Once every line in the data below has been checked for "Open", give the number of lines that hold it, and only that.

**Data records:**

......

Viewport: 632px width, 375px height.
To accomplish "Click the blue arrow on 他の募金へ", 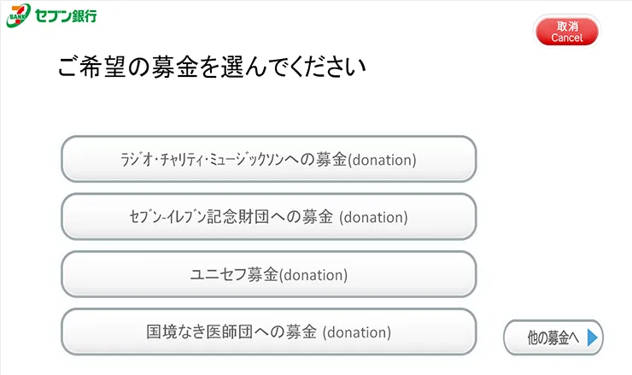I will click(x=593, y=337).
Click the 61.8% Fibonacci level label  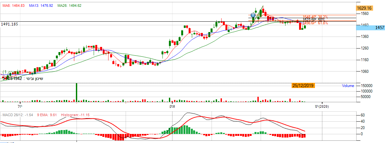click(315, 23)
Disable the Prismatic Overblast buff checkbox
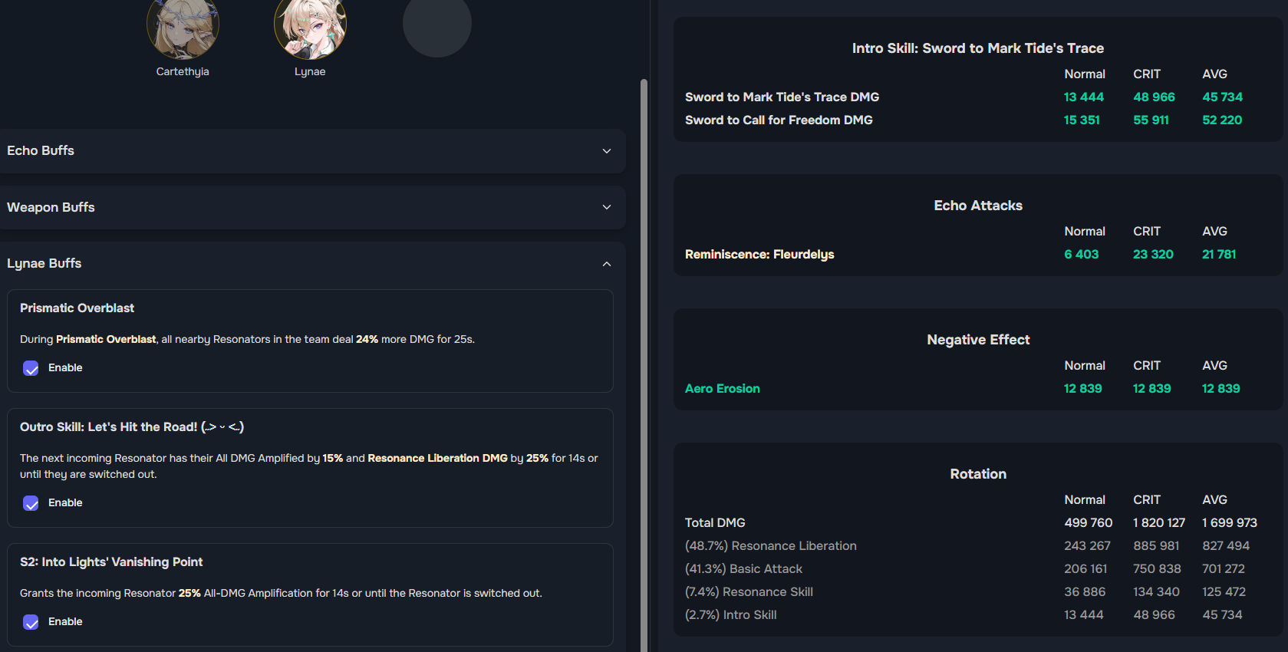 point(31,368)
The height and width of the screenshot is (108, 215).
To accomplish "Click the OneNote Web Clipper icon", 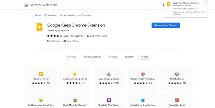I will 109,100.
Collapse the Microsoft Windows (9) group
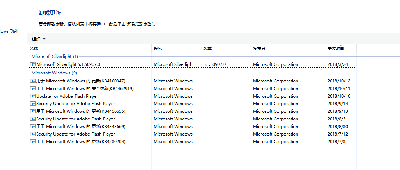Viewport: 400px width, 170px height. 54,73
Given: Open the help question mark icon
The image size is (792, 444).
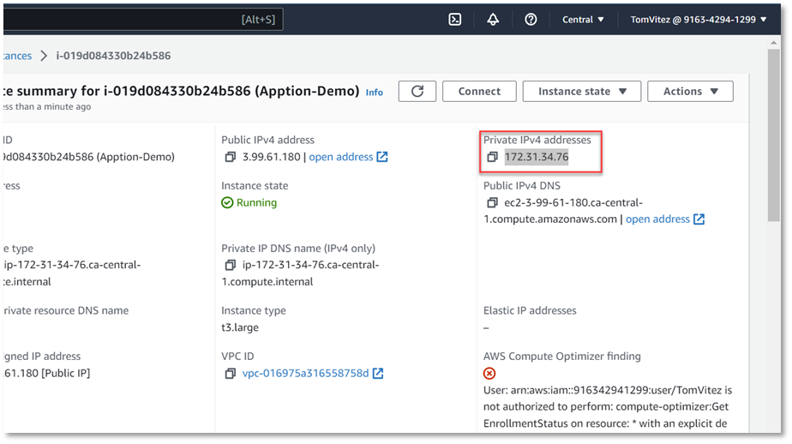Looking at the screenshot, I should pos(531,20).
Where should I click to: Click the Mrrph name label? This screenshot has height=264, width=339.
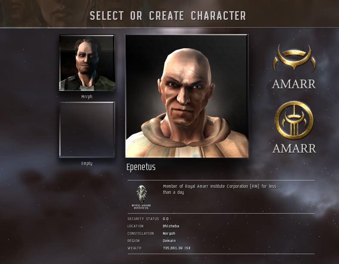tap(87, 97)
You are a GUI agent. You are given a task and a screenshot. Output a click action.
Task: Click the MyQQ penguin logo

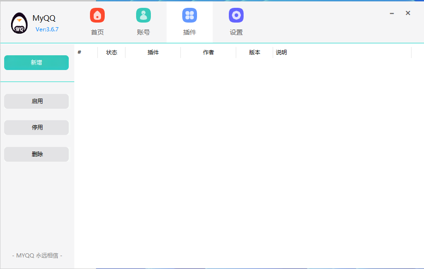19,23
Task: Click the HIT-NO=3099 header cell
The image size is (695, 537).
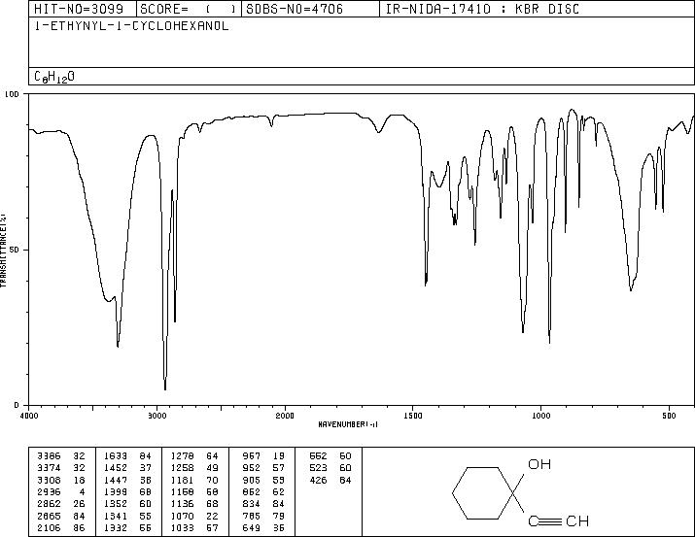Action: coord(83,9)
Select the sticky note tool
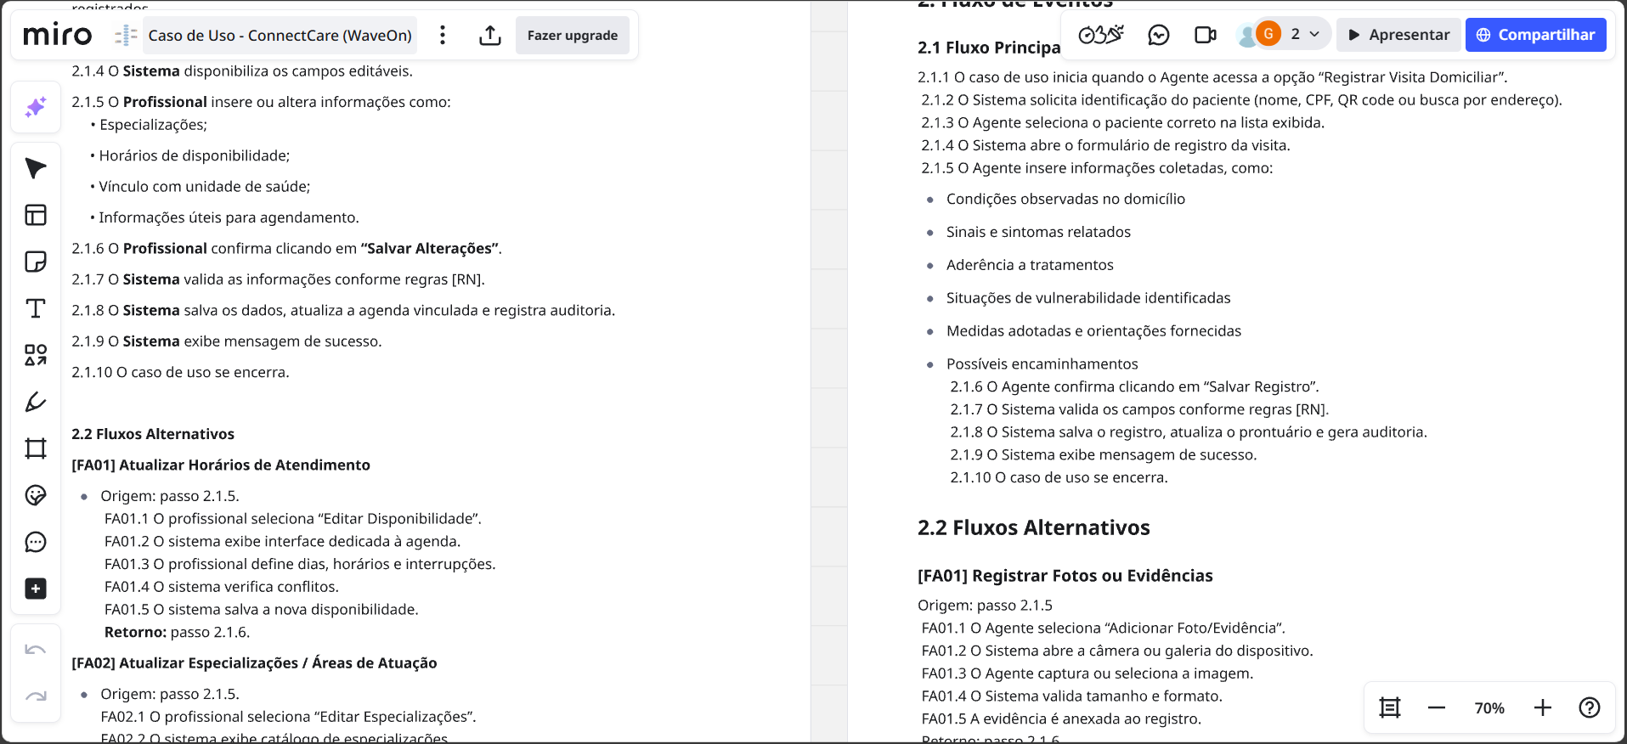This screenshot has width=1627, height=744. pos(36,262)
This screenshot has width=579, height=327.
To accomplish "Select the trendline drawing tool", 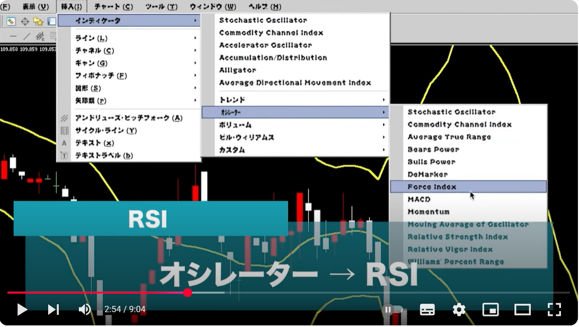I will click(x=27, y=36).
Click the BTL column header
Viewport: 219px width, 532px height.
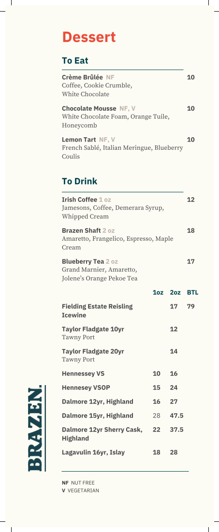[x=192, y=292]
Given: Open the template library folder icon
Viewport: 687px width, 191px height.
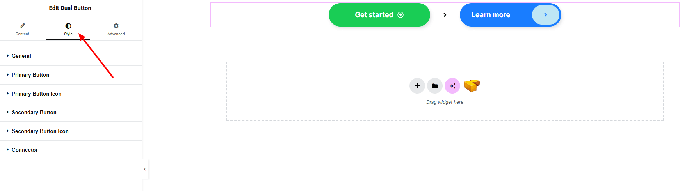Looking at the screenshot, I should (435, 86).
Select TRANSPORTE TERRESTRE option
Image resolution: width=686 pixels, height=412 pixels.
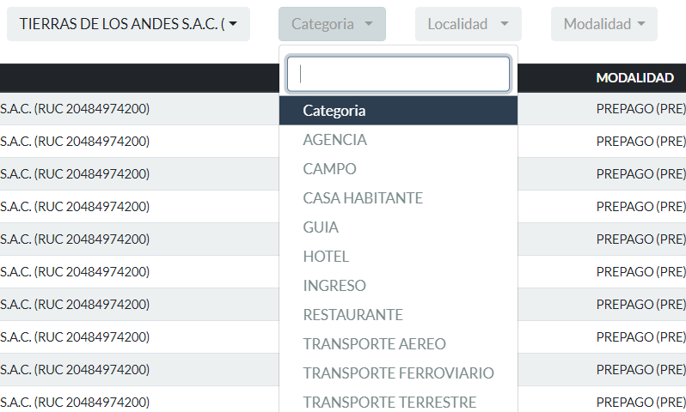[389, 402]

......

**Response for this exercise:**
2